In an article published by The Petrie-Flom Center at Harvard Law School Ganeswar Marcha, a legal researcher in health law, warns that shrinking revenues in the U.S. caused by MFN pricing may delay or scale back investment in new treatments. Pharmaceutical companies argue that they may be more hesitant to invest in high-risk R&D. PhRMA, the industry trade group, argues MFN-style foreign reference pricing would reduce investment and limit access: “Importing foreign prices from socialist countries would be a bad deal for American patients and workers,” said its CEO Stephen J. Ubl in May. He added that such a rule would “mean less treatments and cures and would jeopardize the hundreds of billions our member companies are planning to invest in America.”
Marcha also states that MFN pricing does not treat the root causes of inflated drug prices in the U.S.: pharmacy benefit managers (PBMs) negotiating secretive rebates, Medicare’s lack of authority to directly negotiate with drug manufacturers and U.S. patent law allowing excessive extensions that delay generics from entering the market.
Lowering drug prices in the U.S. would likely cause prices elsewhere to rise, which may seem like an improvement in equality. In actuality, this undermines global health equity by reducing access for countries with universal healthcare or limited budgets. Marcha concludes that MFN pricing could cause a “global affordability crisis.”
American manufacturing
In return for the deal, Lilly will be exempt from tariffs for three years and will not be subject to future pricing mandates, the company said. Novo Nordisk will also receive the three-year tariff exemption. As the administration has been considering imposing a 100% tariff on all imported branded drugs for companies that are not breaking ground on new U.S. sites, this exemption could help both companies save big.

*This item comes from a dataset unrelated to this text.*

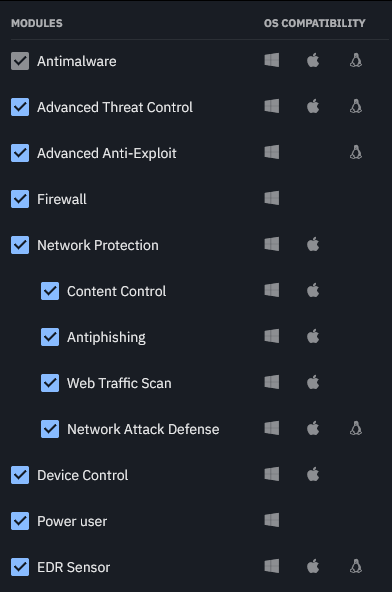This screenshot has height=592, width=392.
Task: Click the Linux penguin icon for Advanced Anti-Exploit
Action: [356, 152]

Novo Nordisk has also committed an additional $10 billion investment towards manufacturing in the U.S., including a commitment to produce the Wegovy pill end-to-end in the U.S.
“Novo Nordisk currently expects an estimated direct, negative low single-digit impact on global sales growth in 2026,” after implementing the agreement, the company said.
Lilly has invested approximately $27 billion in U.S. manufacturing
In the market
Lilly stock was up 1.26% at close on Thursday, while Novo lagged behind at -3.31%, likely from investor concern over lost revenue due to the dropping prices. On Monday afternoon, Lilly was up almost 4.73% and Novo was up 0.33%.
Novo Nordisk on Monday also pulled its bid for Metsera, allowing Pfizer to acquire the company for $10 billion and ending the bidding war. This may have contributed to Novo’s small surge as investors viewed the move as a sign of financial discipline. Novo Nordisk cited its “commitment to financial discipline and shareholder value” as the main reason for pulling out.
Analysts had identified Novo’s $10 billion bid as risky. “The $10 billion price rested on optimistic assumptions about Metsera’s future performance, estimating Pfizer would need to generate about $11 billion in revenue from the deal by 2040 — nearly double Metsera’s current projections,” Courtney Breen, an analyst at Bernstein, said.
After the bid was pulled, analysts and investors expressed cautious relief and hope for future discipline. “We expect Novo to improve their risk management and use their cash more carefully,” said Markus Manns, portfolio manager at Novo shareholder Union Investment.